In the rows below, copy every line from the one containing "You are a GUI" through the final line of the rows, with both ends included. Leave the pictures out of your copy.
BEGIN Excerpted data
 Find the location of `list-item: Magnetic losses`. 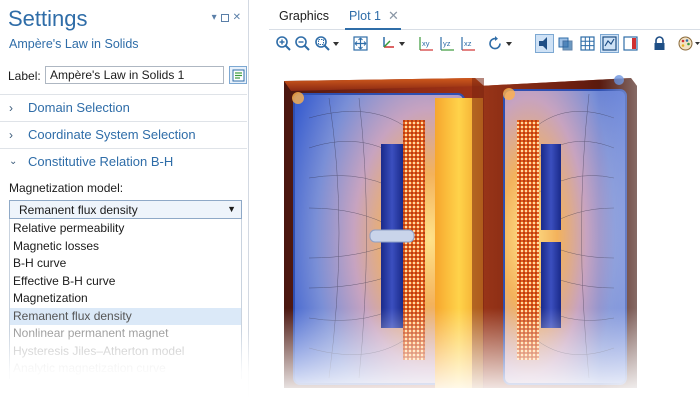

list-item: Magnetic losses is located at coordinates (126, 247).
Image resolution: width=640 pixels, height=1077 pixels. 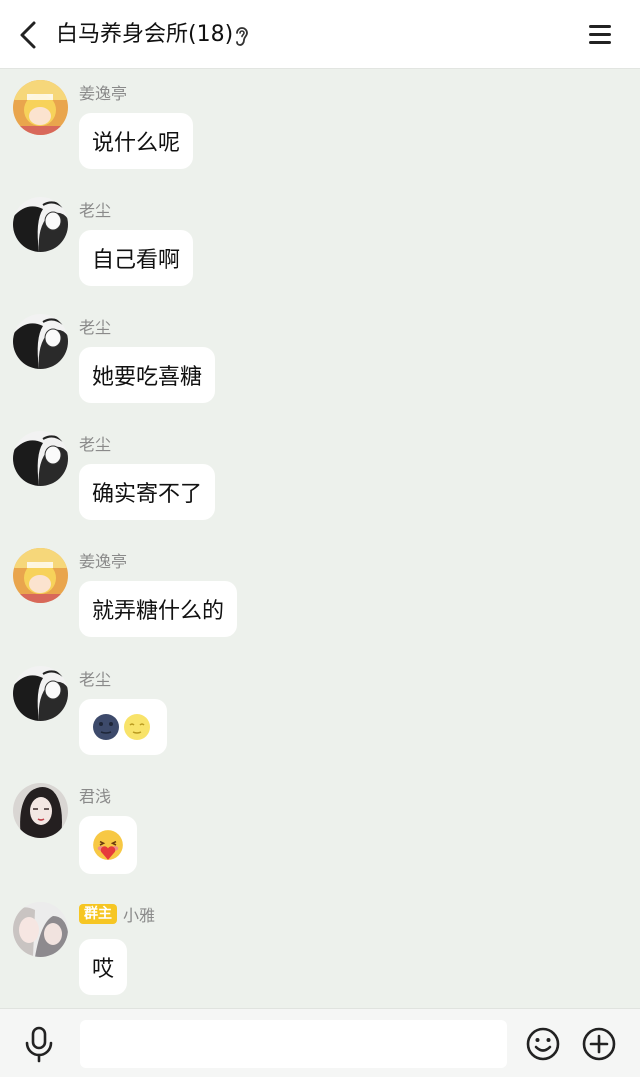 I want to click on more-button, so click(x=599, y=1044).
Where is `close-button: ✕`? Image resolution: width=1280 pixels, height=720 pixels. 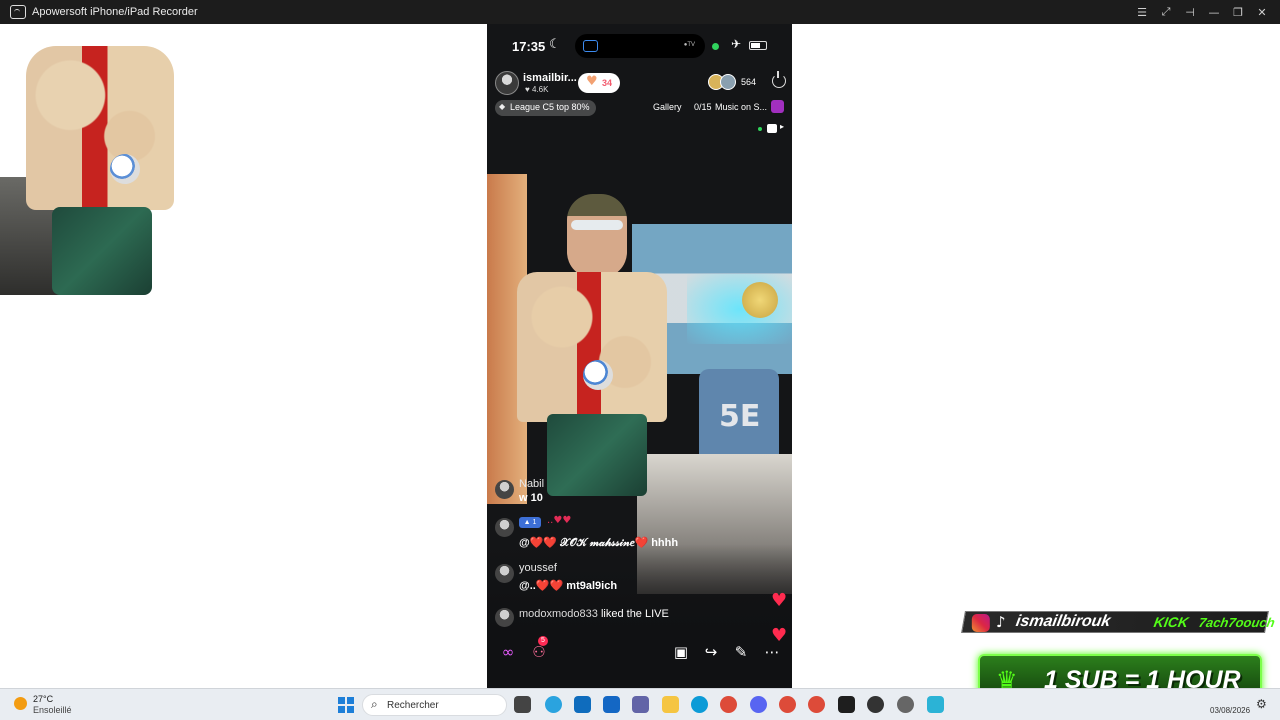
close-button: ✕ is located at coordinates (1262, 12).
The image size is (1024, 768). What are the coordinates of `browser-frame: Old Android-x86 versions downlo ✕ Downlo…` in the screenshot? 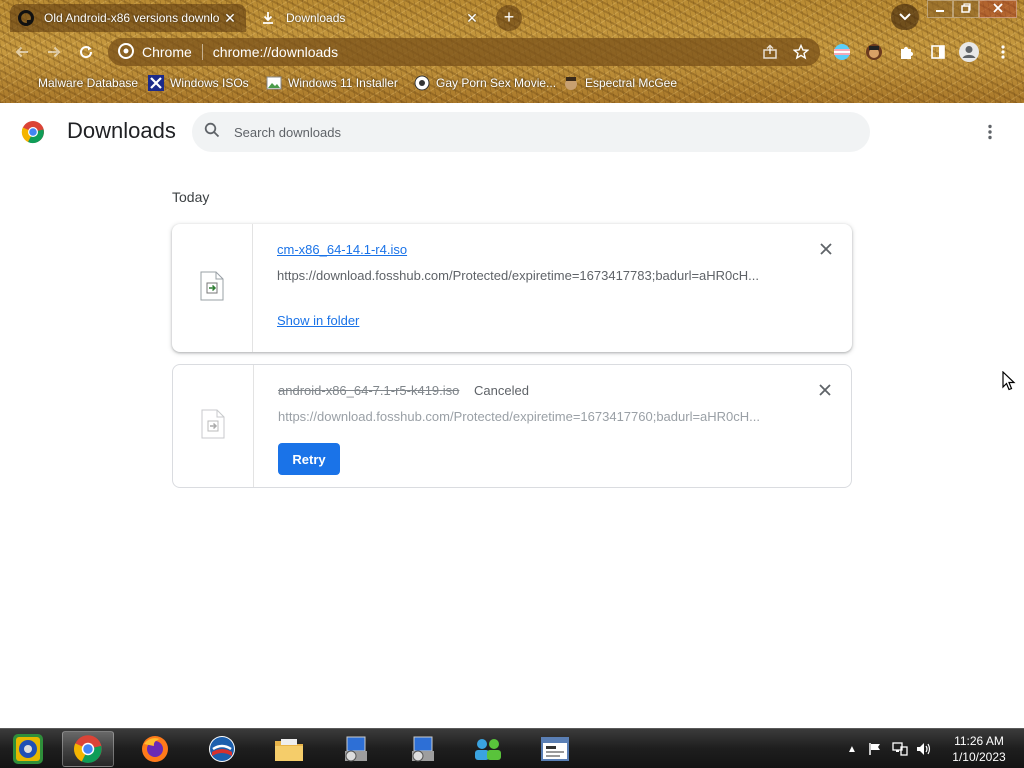 It's located at (512, 52).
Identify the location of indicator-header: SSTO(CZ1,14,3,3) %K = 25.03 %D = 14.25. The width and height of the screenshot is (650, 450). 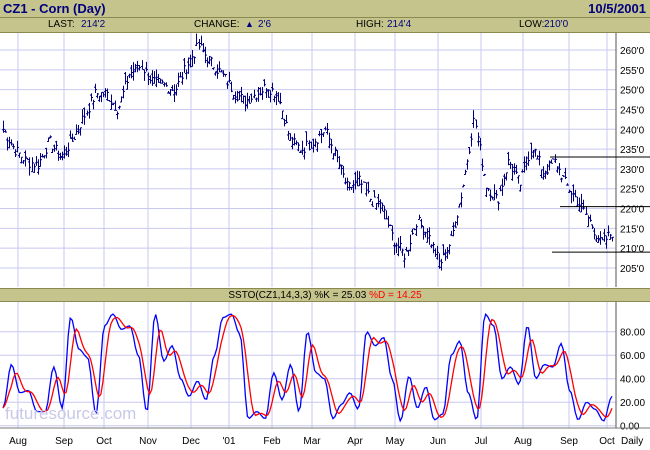
(325, 295).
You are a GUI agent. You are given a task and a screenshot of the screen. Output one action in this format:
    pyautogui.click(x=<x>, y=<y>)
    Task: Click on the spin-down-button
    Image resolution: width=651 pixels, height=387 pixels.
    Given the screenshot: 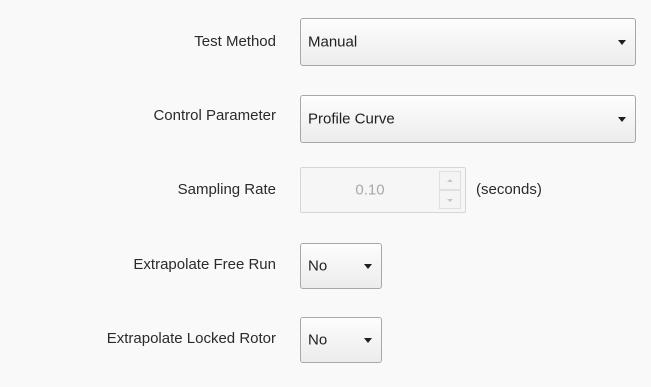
END Excerpted data
• _Exercise answer_:
You are a GUI agent. You are given a task and a screenshot of the screen. Output one action in this format:
    pyautogui.click(x=<x>, y=<y>)
    Task: Click on the spin-down-button
    Image resolution: width=651 pixels, height=387 pixels.
    Given the screenshot: 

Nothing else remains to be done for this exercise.